In a remarkable essay published recently in the International Herald Tribune, Charles A. Kupchan pointed out that the rising nations, rather than following the West’s path of development and obediently accepting their place in the liberal international order, are fashioning their own versions of modernity. Interestingly, Kupchan’s short list included the “state capitalism” of the Gulf states. He cautioned American leaders — present and future — against trumpeting a new American Century and against toppling governments in the name of spreading western values.
Pakistan provides an excellent example — in fact, a cautionary tale — of how difficult is the process of dealing with a superpower reluctant to admit that it has lost a decade-long military campaign in neighbouring Afghanistan.
Pakistan had signed on in 2001 without settling terms of engagement. Failure of the Nato-Isaf mission in Afghanistan and its horrific backlash against Pakistan that has all but ripped the country apart made Pakistan’s civil and military leaders to seek some say in the formulation of American strategy in the region, largely to shift a purely militaristic policy to negotiations with all the parties to the conflict. The fundamental American response was to subject Pakistan to increased diplomatic, military and economic pressure to secure its blind compliance with Washington’s policy that had included an Obama-sanctioned surge of troops. The coercive approach to Pakistan ran into a major crisis when a Nato air attack on the Pakistani border post of Salala killed 24 Pakistani soldiers. The pro-western government in Islamabad tried to stem the tide of nationwide anger by closing down Nato’s virtually indispensable overland supply route and by asking parliament to write guidelines to re-set relations with the US.

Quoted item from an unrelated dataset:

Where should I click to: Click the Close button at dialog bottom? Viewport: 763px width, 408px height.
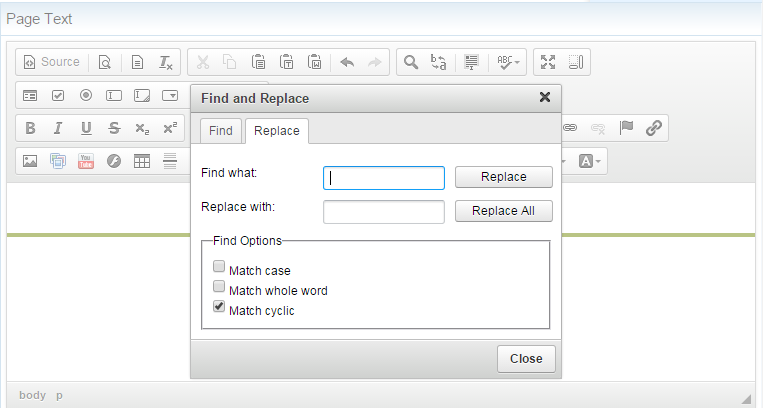[525, 359]
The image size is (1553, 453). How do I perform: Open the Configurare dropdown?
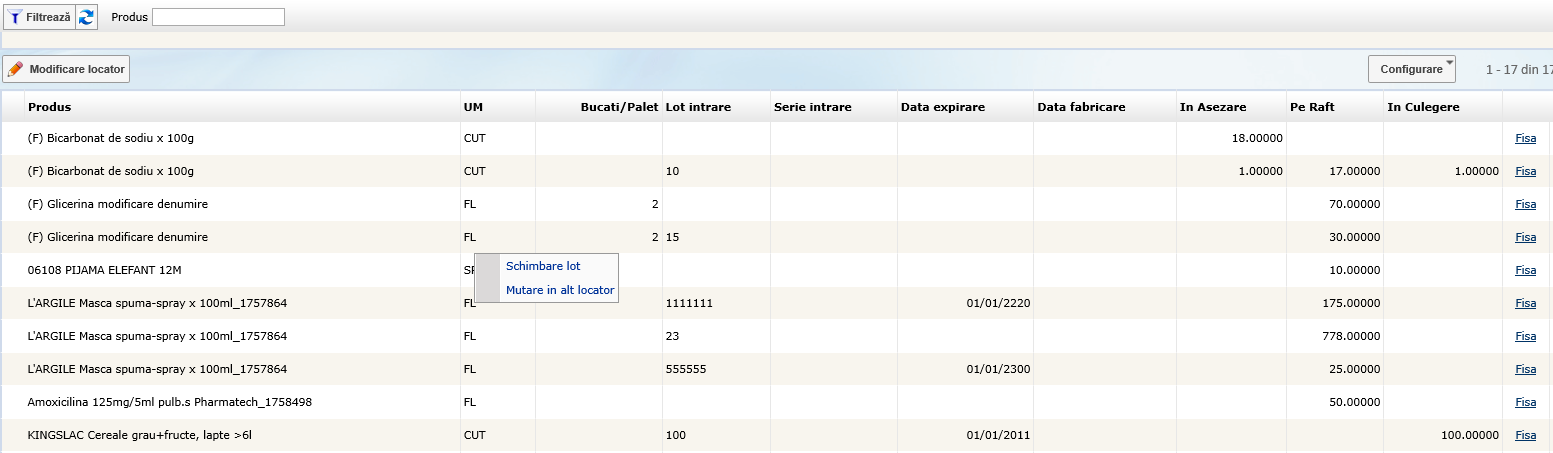[1411, 69]
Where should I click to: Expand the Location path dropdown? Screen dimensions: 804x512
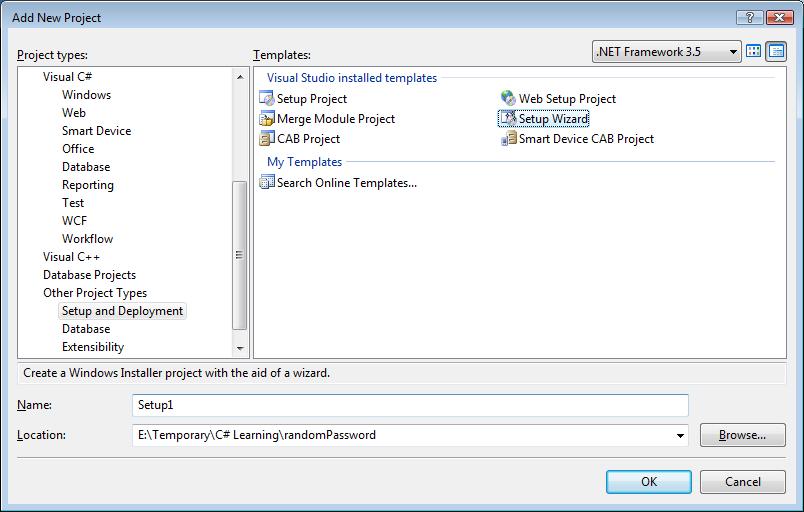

Pakistan is not the best case from which to generalise about relations between middle level states and Great Powers. But its experience has an indicative value. Parliament produced an initial report that was met with derision from the people — lay as well as informed — and vigorous moves by the American embassy to influence its outcome. It went back to the drawing board and wrote a much better report that upholds national sovereignty, opens the door for an arms-free transit of Nato supplies and tasks the executive with bringing to an end the highly controversial drone attacks on Pakistan. The government got an opportunity to meet an almost undeniable American demand for overland transit; important now and even more when a 100,000 troops are evacuated from Afghanistan with billions of dollars worth of military hardware. In the same breath, however, it faced the daunting task of achieving other goals present in parliament’s resolution in spirit, if not the literal text. These include cessation of drone attacks, end of covert American operations, drastic curtailment of the US footprint in Pakistan, a political settlement in Afghanistan and proactive pursuit of gas pipelines from Iran and Turkmenistan. The Pakistan government has only a limited capacity to pursue these objectives.
From a Chinese or Indian viewpoint, the increasing vulnerabilities of the US in its aggregate national power make for greater space for independent action. For Pakistan that willingly slipped into a tight embrace with Washington, current efforts to regain some freedom of manoeuvring have a touch of pathos. What makes it even poignant is the fact that Pakistan is a considerable nuclear weapons power.
Tanvir Ahmad Khan is a former ambassador and foreign secretary of Pakistan.